═══ Data provided

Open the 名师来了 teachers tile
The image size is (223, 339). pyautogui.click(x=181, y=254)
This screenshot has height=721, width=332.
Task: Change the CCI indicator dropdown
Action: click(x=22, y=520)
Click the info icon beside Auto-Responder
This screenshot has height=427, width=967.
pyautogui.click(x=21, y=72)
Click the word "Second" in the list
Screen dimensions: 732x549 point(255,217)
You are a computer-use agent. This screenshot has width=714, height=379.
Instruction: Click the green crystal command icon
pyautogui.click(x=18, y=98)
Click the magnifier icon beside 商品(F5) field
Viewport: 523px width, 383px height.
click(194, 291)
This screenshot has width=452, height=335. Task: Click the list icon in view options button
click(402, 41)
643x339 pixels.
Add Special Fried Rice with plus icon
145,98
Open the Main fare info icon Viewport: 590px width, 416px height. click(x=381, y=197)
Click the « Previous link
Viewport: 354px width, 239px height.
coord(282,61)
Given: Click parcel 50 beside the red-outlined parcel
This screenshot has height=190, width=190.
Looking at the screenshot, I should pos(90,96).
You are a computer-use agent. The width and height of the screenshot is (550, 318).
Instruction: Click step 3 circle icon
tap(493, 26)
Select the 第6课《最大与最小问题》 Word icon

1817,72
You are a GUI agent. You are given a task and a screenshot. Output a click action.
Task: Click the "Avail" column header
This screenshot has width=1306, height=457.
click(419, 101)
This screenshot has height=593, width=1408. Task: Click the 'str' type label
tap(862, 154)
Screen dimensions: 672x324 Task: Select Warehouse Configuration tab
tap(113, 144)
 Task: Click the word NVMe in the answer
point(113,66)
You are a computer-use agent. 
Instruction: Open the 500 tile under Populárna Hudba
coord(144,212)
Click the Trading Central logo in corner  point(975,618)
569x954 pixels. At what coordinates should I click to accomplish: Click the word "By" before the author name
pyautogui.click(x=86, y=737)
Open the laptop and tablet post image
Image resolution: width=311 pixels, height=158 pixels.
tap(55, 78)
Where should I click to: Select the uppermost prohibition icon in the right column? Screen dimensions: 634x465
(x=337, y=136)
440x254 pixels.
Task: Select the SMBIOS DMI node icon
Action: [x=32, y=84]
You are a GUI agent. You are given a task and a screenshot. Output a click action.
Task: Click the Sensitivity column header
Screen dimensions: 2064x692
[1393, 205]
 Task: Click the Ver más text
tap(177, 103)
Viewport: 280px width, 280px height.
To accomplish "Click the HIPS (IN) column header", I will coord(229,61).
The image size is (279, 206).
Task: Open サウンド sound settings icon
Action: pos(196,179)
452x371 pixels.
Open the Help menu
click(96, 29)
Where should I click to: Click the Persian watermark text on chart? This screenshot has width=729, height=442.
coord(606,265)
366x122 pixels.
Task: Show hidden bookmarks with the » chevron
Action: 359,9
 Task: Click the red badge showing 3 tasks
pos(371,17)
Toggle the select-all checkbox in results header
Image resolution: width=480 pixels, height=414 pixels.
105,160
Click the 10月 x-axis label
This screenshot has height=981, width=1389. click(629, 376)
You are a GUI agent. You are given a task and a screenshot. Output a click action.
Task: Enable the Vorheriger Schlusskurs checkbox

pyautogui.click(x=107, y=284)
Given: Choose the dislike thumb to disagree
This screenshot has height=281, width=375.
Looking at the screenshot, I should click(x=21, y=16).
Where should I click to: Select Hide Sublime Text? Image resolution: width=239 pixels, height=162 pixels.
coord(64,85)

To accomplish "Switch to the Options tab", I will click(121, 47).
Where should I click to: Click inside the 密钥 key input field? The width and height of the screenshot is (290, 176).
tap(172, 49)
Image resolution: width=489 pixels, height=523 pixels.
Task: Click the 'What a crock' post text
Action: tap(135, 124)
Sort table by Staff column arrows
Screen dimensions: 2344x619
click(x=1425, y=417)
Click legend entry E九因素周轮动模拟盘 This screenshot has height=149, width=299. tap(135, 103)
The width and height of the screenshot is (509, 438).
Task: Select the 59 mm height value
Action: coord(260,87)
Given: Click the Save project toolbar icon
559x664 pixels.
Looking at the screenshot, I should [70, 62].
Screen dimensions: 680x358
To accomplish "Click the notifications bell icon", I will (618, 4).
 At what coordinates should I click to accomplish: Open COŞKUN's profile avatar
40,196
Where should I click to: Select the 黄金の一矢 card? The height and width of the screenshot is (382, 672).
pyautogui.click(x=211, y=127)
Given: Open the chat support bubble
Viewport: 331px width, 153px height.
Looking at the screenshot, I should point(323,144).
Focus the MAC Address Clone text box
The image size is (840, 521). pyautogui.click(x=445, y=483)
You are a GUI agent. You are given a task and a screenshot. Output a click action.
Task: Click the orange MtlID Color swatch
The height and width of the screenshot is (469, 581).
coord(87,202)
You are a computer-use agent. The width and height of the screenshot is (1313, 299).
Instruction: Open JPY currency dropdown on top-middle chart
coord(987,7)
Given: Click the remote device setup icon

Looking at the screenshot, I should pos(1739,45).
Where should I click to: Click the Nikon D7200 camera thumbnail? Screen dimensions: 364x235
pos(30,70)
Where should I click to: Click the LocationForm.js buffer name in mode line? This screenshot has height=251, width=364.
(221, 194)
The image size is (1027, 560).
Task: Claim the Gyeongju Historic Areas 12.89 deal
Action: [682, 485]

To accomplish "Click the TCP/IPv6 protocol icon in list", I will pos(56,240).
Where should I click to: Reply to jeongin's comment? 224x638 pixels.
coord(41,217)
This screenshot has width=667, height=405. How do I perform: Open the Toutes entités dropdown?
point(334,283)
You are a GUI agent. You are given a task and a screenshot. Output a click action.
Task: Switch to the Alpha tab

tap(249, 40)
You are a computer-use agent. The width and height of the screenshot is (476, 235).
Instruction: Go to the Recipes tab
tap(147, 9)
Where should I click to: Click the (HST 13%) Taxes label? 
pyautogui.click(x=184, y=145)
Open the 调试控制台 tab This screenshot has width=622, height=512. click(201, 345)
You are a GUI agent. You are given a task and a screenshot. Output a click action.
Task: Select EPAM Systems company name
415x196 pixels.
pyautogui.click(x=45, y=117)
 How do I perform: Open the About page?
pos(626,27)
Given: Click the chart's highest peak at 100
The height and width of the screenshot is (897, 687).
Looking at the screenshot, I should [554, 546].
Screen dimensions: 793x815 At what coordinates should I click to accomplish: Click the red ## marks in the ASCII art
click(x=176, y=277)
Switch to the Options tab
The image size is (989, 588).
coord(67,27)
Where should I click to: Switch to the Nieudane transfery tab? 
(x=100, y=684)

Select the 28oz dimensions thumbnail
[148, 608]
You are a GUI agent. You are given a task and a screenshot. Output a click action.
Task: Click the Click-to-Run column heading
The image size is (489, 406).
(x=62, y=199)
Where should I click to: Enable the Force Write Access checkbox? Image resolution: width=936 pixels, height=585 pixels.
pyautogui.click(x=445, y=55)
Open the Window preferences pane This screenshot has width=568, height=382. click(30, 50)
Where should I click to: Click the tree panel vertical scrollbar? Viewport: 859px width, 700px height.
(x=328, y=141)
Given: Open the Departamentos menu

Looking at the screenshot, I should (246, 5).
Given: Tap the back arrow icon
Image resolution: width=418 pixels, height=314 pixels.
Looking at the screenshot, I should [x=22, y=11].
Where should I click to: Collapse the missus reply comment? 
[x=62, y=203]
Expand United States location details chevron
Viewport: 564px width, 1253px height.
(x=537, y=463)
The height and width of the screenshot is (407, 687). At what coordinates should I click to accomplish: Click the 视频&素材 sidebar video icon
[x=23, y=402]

══════

Task to complete>
Which of the lines above mention the word "computer"? Pull those lines out.

Exercise result>
You are a computer-use agent. This screenshot has width=714, height=379.
You are a computer-use agent. The width and height of the screenshot is (550, 318).
You are a computer-use agent. 
You are a computer-use agent. The width and height of the screenshot is (1313, 299).
You are a computer-use agent. The width and height of the screenshot is (476, 235).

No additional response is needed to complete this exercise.